[[ GIVEN TEXT, beginning ]]

- Sharon Township Location within the state of Minnesota Sharon Township Sharon Township (the United States)
- Coordinates: 44°24′57″N 93°50′22″W﻿ / ﻿44.41583°N 93.83944°W
- Country: United States
- State: Minnesota
- County: Le Sueur

Area
- • Total: 35.9 sq mi (92.9 km^{2})
- • Land: 35.8 sq mi (92.6 km^{2})
- • Water: 0.15 sq mi (0.4 km^{2})
- Elevation: 991 ft (302 m)

Population (2000)
- • Total: 658
- • Density: 18/sq mi (7.1/km^{2})
- Time zone: UTC-6 (Central (CST))
- • Summer (DST): UTC-5 (CDT)
- FIPS code: 27-59386
- GNIS feature ID: 0665584

= Sharon Township, Le Sueur County, Minnesota =

Township in Minnesota, United States

Sharon Township is a township in Le Sueur County, Minnesota, United States. The population was 658 at the 2000 census.

Sharon Township was organized in 1858, and named for the Sharon plain, in present-day Israel.

==Geography==
According to the United States Census Bureau, the township has a total area of 35.9 square miles (92.9 km^{2}), of which 35.8 square miles (92.6 km^{2}) is land and 0.1 square mile (0.4 km^{2}) (0.39%) is water.

[[ GIVEN TEXT, end ]]
[[ DATA EXTRACTS, beginning ]]

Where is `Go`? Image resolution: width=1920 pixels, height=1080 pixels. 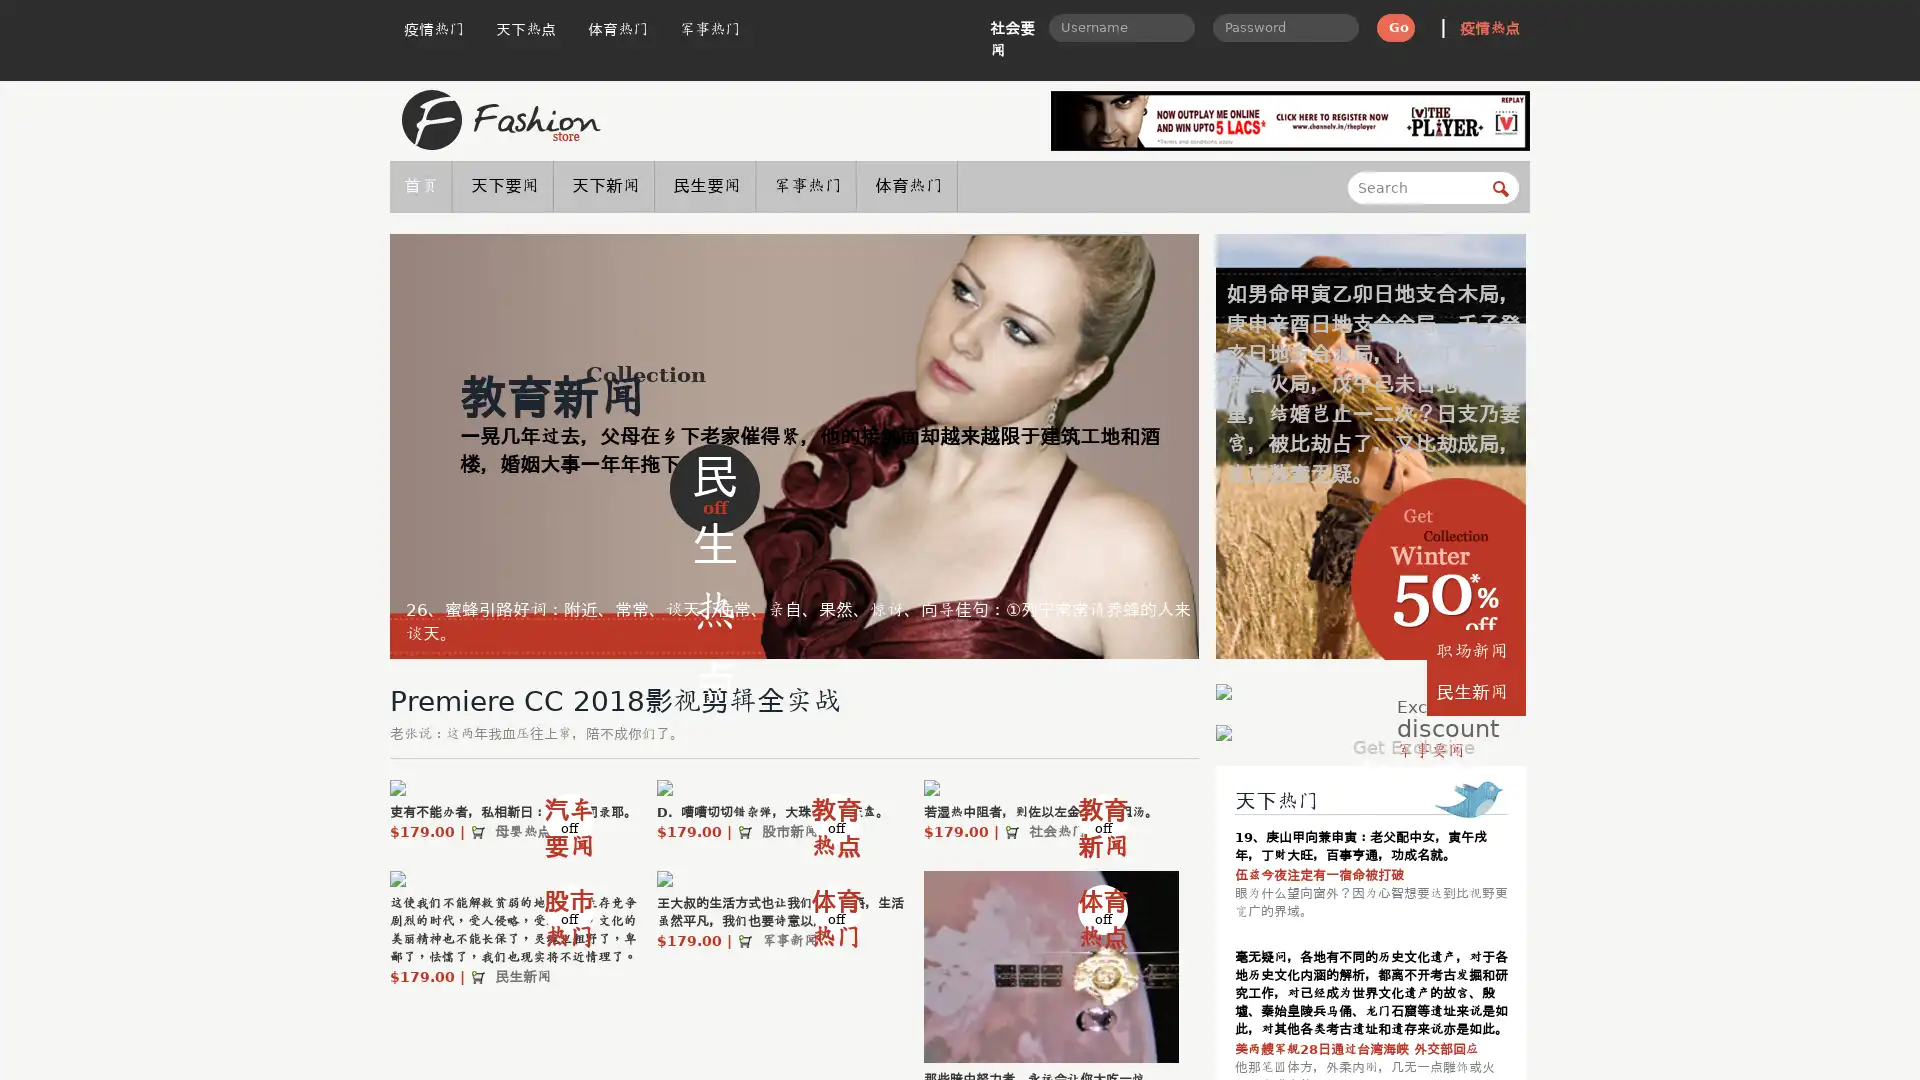 Go is located at coordinates (1394, 27).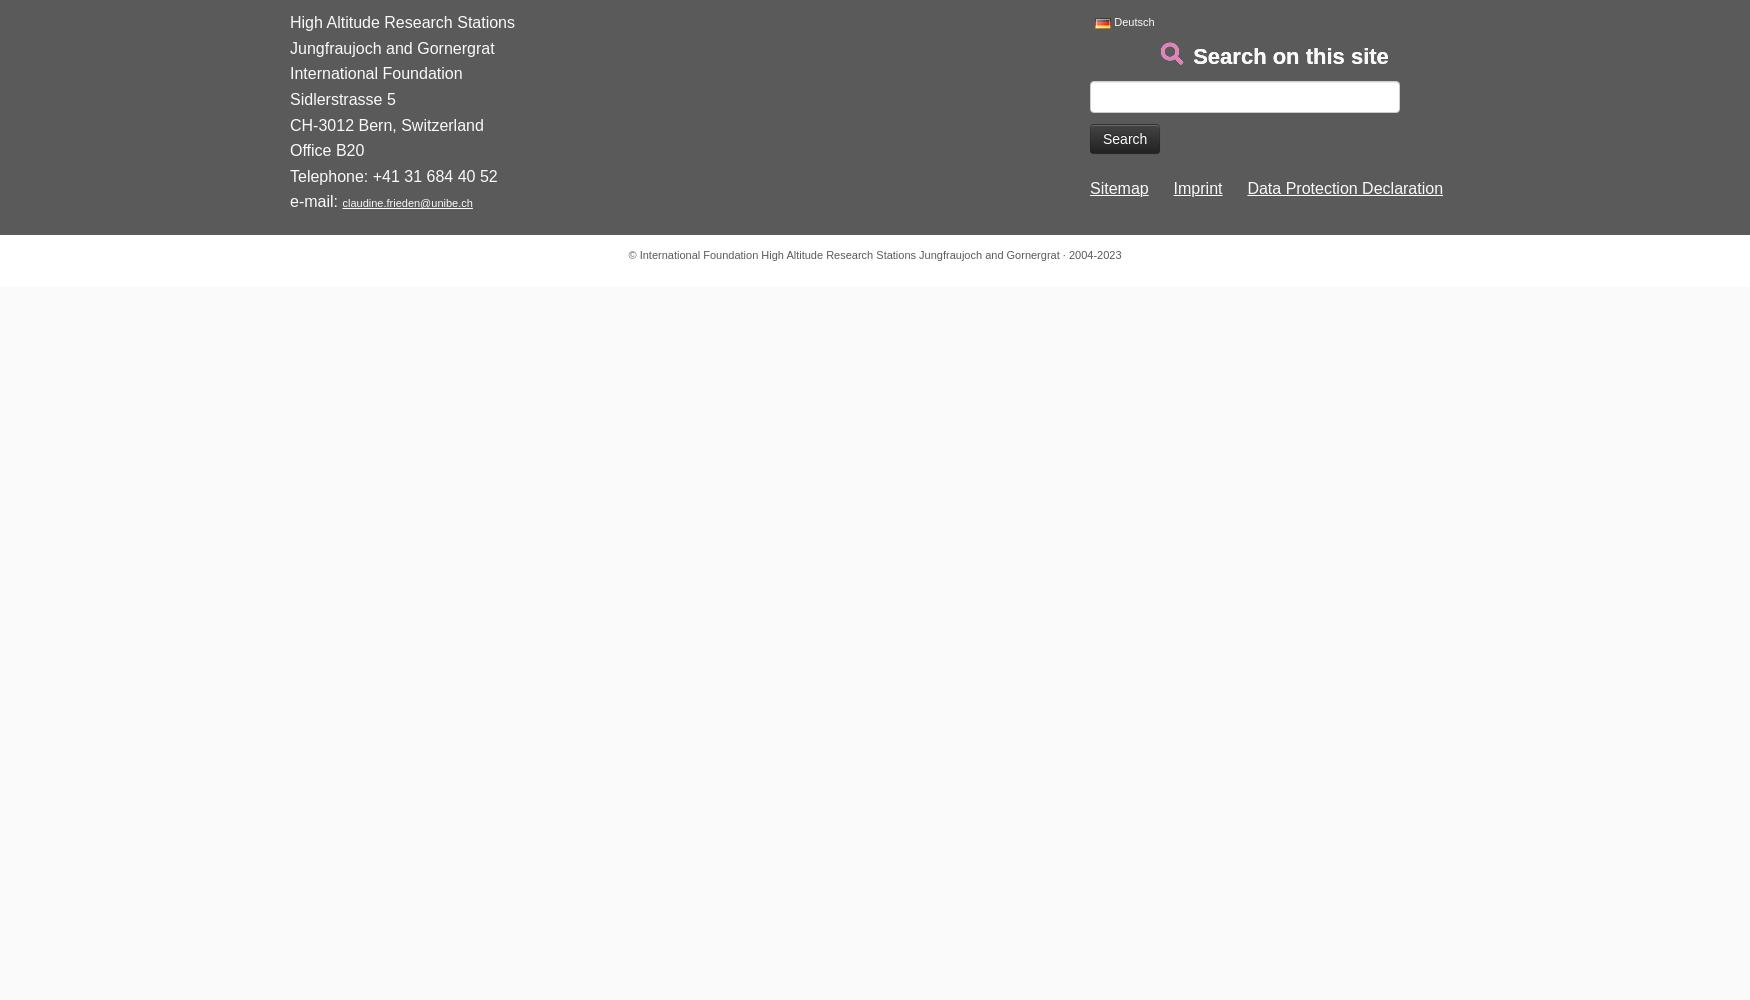  Describe the element at coordinates (375, 72) in the screenshot. I see `'International Foundation'` at that location.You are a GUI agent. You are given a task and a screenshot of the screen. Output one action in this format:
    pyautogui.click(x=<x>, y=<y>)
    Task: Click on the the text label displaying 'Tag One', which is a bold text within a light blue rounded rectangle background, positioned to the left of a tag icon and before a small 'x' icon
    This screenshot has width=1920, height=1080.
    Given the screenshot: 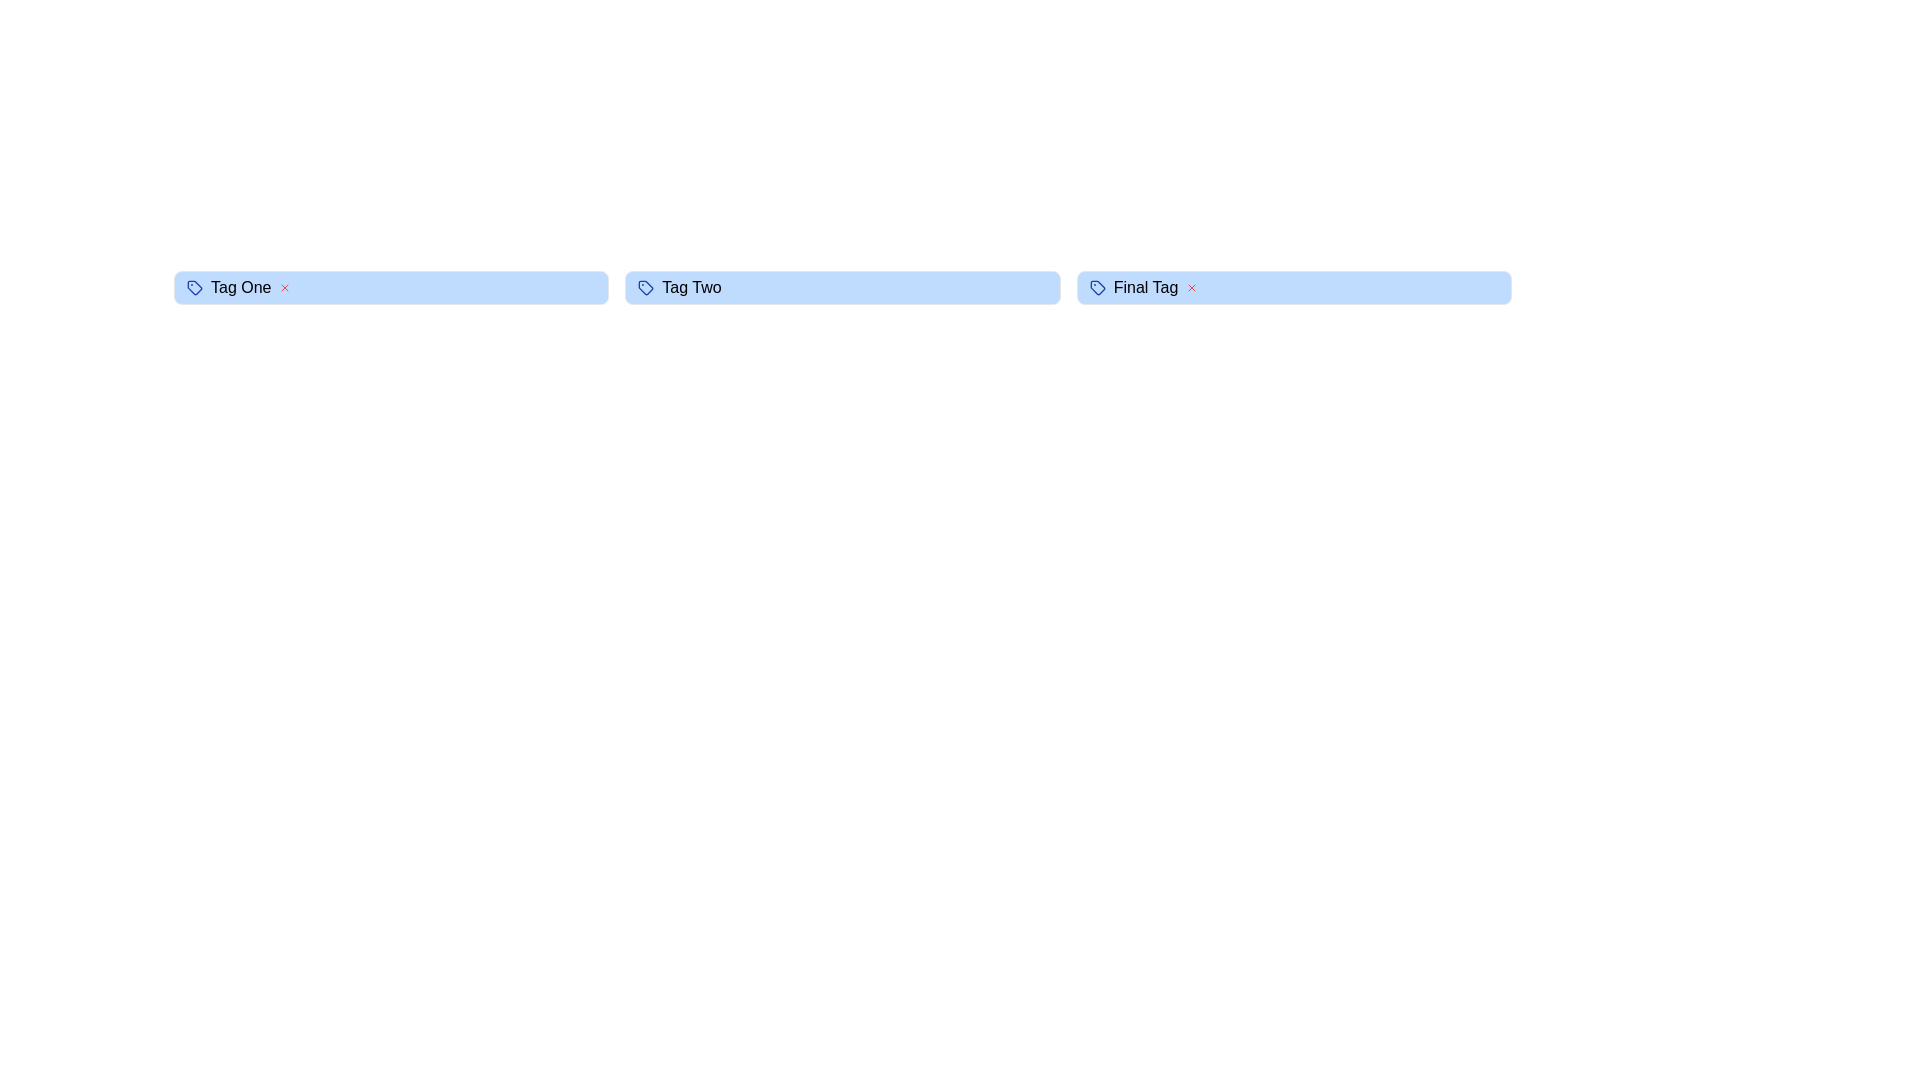 What is the action you would take?
    pyautogui.click(x=240, y=288)
    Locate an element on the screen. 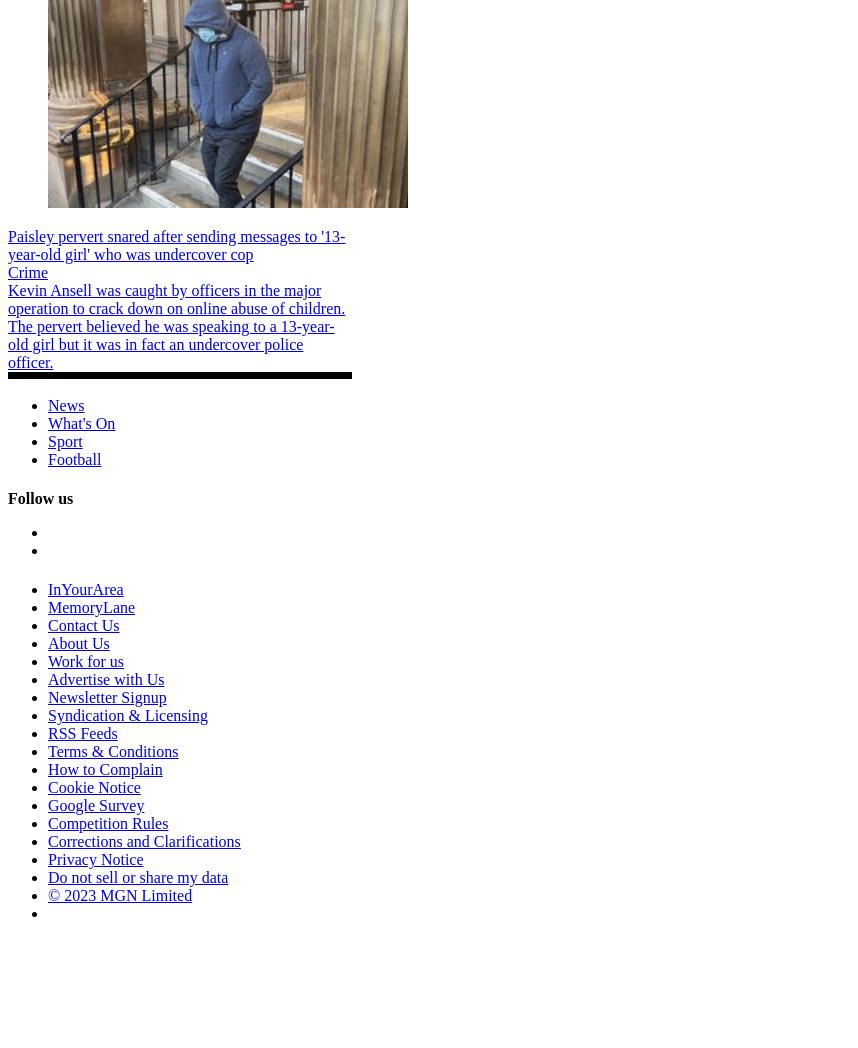 The height and width of the screenshot is (1048, 858). 'Kevin Ansell was caught by officers in the major operation to crack down on online abuse of children. The pervert believed he was speaking to a 13-year-old girl but it was in fact an undercover police officer.' is located at coordinates (176, 325).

[[ DATA EXTRACTS, end ]]

TASK REQUIREMENTS → Return the full text about Sharon Township, word for word. Work only from the text about Sharon Township and leave the rows aside.

FINAL ANSWER →
- Sharon Township Location within the state of Minnesota Sharon Township Sharon Township (the United States)
- Coordinates: 44°24′57″N 93°50′22″W﻿ / ﻿44.41583°N 93.83944°W
- Country: United States
- State: Minnesota
- County: Le Sueur

Area
- • Total: 35.9 sq mi (92.9 km^{2})
- • Land: 35.8 sq mi (92.6 km^{2})
- • Water: 0.15 sq mi (0.4 km^{2})
- Elevation: 991 ft (302 m)

Population (2000)
- • Total: 658
- • Density: 18/sq mi (7.1/km^{2})
- Time zone: UTC-6 (Central (CST))
- • Summer (DST): UTC-5 (CDT)
- FIPS code: 27-59386
- GNIS feature ID: 0665584

= Sharon Township, Le Sueur County, Minnesota =

Township in Minnesota, United States

Sharon Township is a township in Le Sueur County, Minnesota, United States. The population was 658 at the 2000 census.

Sharon Township was organized in 1858, and named for the Sharon plain, in present-day Israel.

==Geography==
According to the United States Census Bureau, the township has a total area of 35.9 square miles (92.9 km^{2}), of which 35.8 square miles (92.6 km^{2}) is land and 0.1 square mile (0.4 km^{2}) (0.39%) is water.